WHAT IS REQUIRED:
Provide again, from the entries below, every line from the one containing "This screenshot has height=664, width=1069." through the one containing "Set Neu profile as Standardprofil", exactly as written, and no other line.

GIVEN RECORDS: Begin

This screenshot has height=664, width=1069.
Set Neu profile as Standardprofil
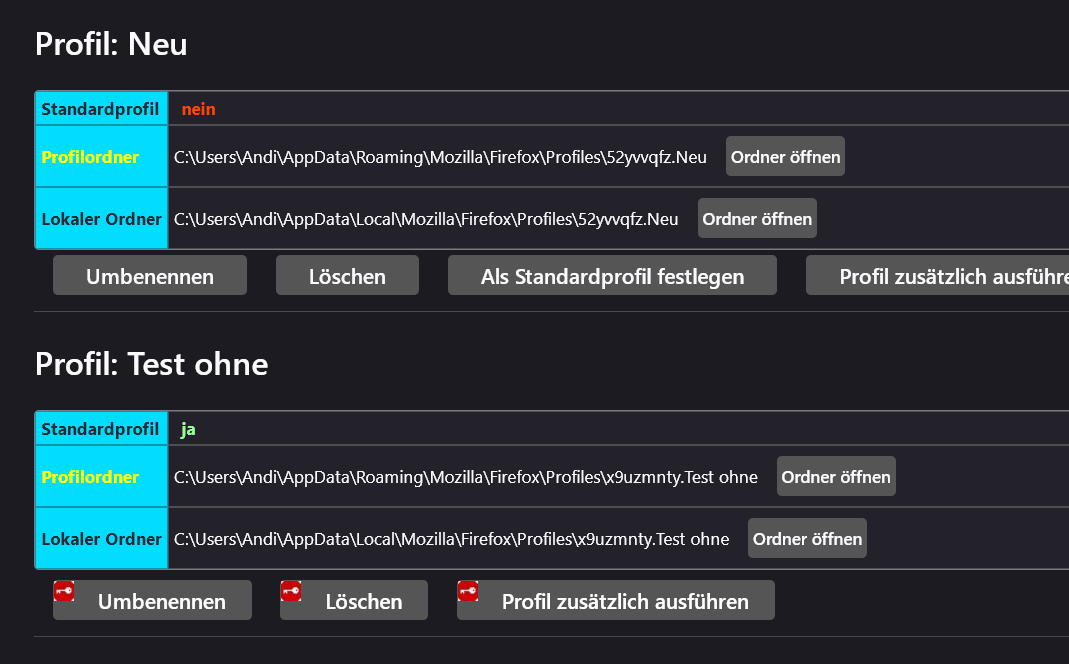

GIVEN RECORDS: End
GIVEN RECORDS: Begin

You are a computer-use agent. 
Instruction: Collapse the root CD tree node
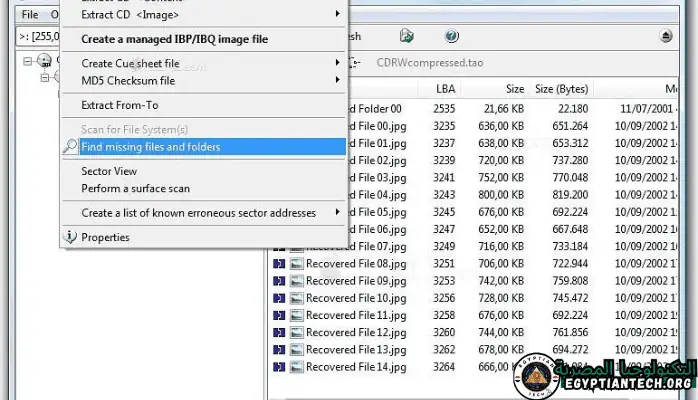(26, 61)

GIVEN RECORDS: End
GIVEN RECORDS: Begin

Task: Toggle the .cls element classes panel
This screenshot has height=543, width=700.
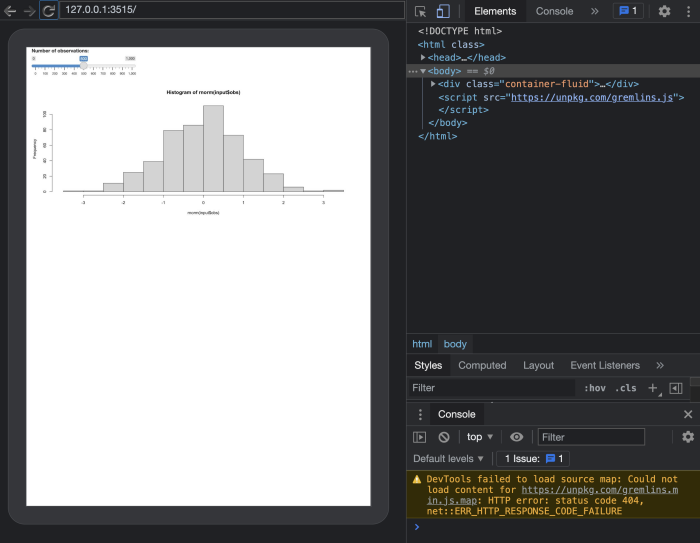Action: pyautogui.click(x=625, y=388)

GIVEN RECORDS: End

TASK RESPONSE:
This screenshot has height=664, width=1069.
Set Neu profile as Standardprofil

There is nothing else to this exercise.